Matrimonio, Iglesia y Estado

Hasta hace relativamente poco, Iglesia y Estado moderno pensaban sobre el matrimonio algo muy parecido. El matrimonio es una institución natural, anterior a la Iglesia y al Estado, reconocido y promovido por ambos por la misma razón: porque la institución conyugal beneficia tanto a los implicados como a su descendencia. En casi todas las culturas y épocas, el matrimonio ha sido visto como una forma de fomentar los vínculos heterosexuales, uniendo a mujeres y hombres para toda la vida para la crianza de los hijos por sus padres biológicos en un marco de permanencia y estabilidad, algo de suma importancia para todas las sociedades de todos los tiempos y en todos los lugares.
La Iglesia, como muchos otros, cree que el matrimonio es una institución fundamental para la sociedad. El matrimonio es una institución de interés público, y el Estado la protege y le concede algunos privilegios (modalidades fiscales ventajosas; pensión de viudedad u orfandad; continuidad en arrendamientos y en otros contratos; etc.) por los beneficios que aporta a la sociedad: un ambiente donde la humanidad nace, crece, se forma y es cuidada en tiempo de enfermedad y de vejez. El Estado no le concede un estatus especial por ser una relación sentimentalmente activa entre adultos, sino pensando en el futuro de la sociedad. Los «privilegios» jurídicos de los casados frente a otras relaciones se explican porque –como se dice de forma algo cursi pero expresiva– «han formado su nido».
Con otras palabras: al Estado no le interesa el «amor», sino su propio futuro: es un interés egoísta por su parte.

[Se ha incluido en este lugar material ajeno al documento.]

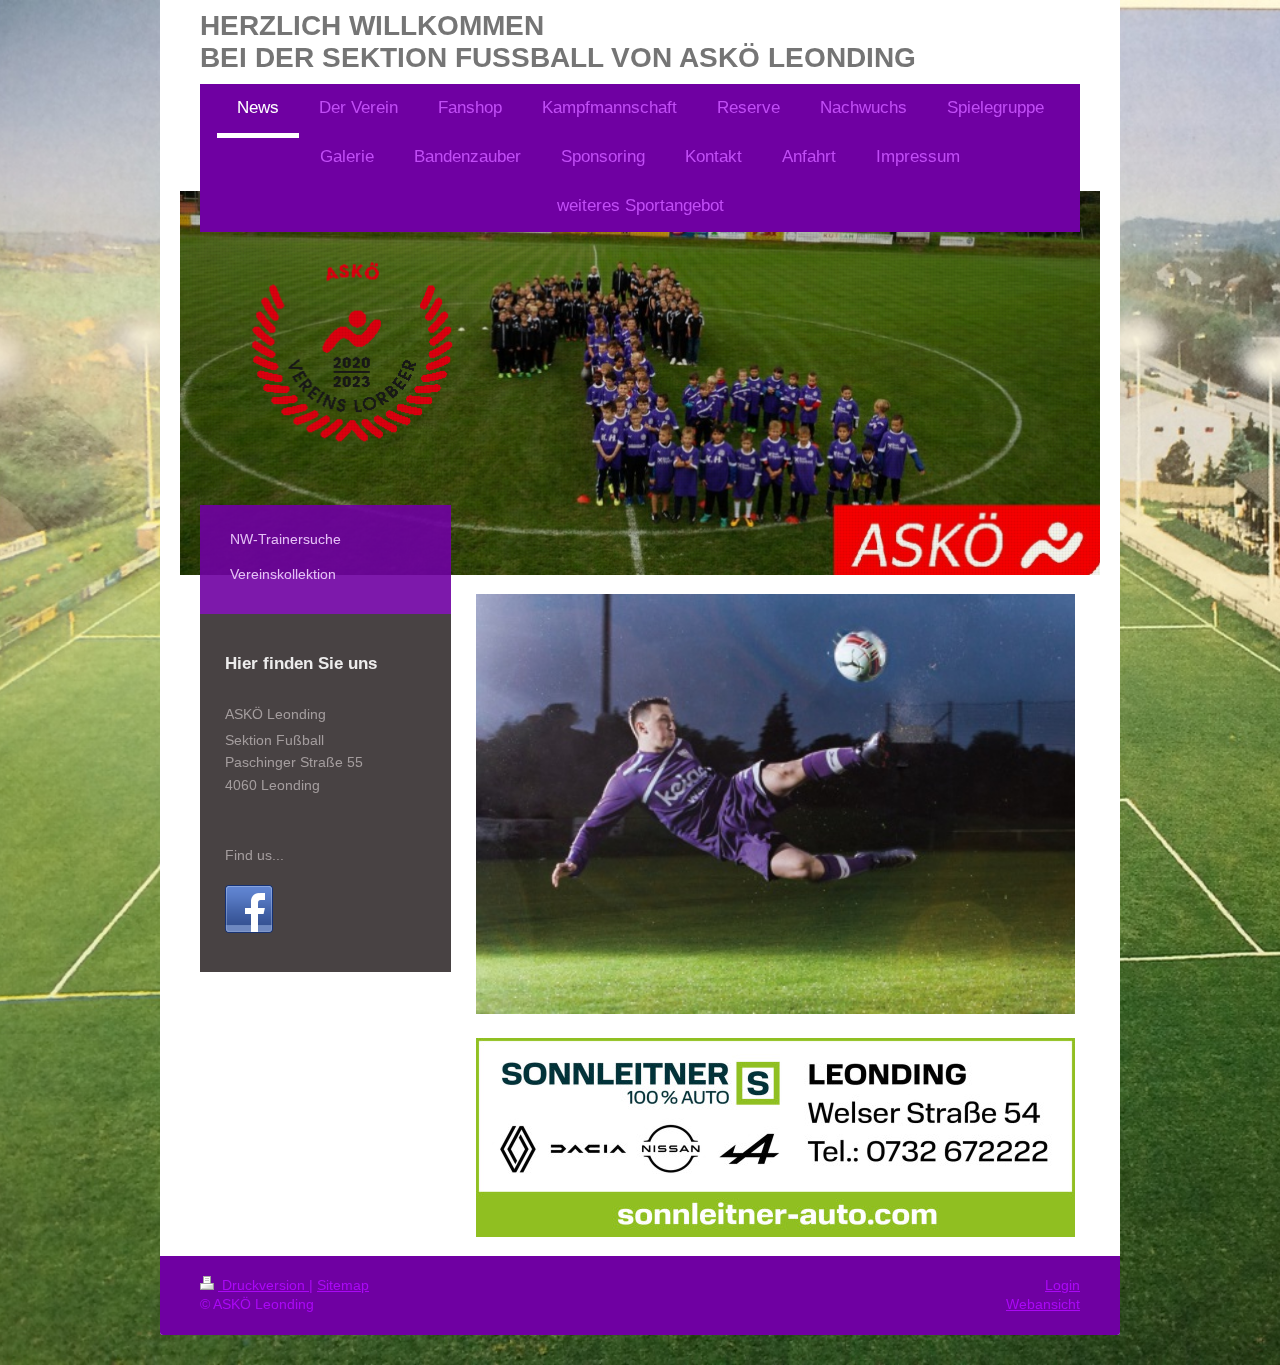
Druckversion (263, 1285)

Si no fuera así, ¿por qué motivo una pareja casada sin amor tiene más protección legal que una abuela enferma cuidada por su nieta amantísima?
De hecho, el Family World Map del 2016, que mide la salud de la institución familiar en 49 países de todas las regiones del planeta, que representan el 75 por ciento de la población mundial, muestra que el matrimonio es la mejor garantía de que los hijos se críen con los dos padres: los matrimonios no son las «parejas» que más hijos tienen, pero sí los que los educan conjuntamente.
Cierto es que los derechos y los deberes inherentes a la relación paterno-filial existen también fuera del matrimonio: los hijos nacidos fuera de él tienen los mismos derechos que los otros, y sus padres tienen las mismas obligaciones frente a ellos. Pero es para el Estado como una red de seguridad, para que esos seres humanos recién llegados sean cuidados… por sus padres. La sociedad, desde siempre y en prácticamente todas las culturas, ha emitido un juicio de valor: lo mejor para los hijos es que nazcan y crezcan dentro de una familia. Y el Estado acepta ese juicio de valor universalmente aceptado.
La Iglesia ha apoyado y promovido siempre el matrimonio por todas esas razones. Tiene, además, una concepción teológica del matrimonio como un vehículo de la gracia de Dios, y por eso la Iglesia lo considera un sacramento. Pero esa concepción sólo afecta a sus miembros, los bautizados. Es decir, cuando los obispos argumentan en contra de redefinir el matrimonio por ley, no quieren imponer «su» concepto de matrimonio, ni «proteger» los matrimonios de los católicos, sino que hablan solo como ciudadanos preocupados por defender los bienes sociales de la institución.
La Iglesia considera que el Estado debería continuar promoviendo el matrimonio conyugal, no porque rechace a quien se define homosexual o a cualquier otro grupo concreto de la sociedad, sino porque considera que el matrimonio es una institución conyugal, con rasgos precisos y la familia es la unidad fundadora de la sociedad civil, el pilar fundamental de la sociedad.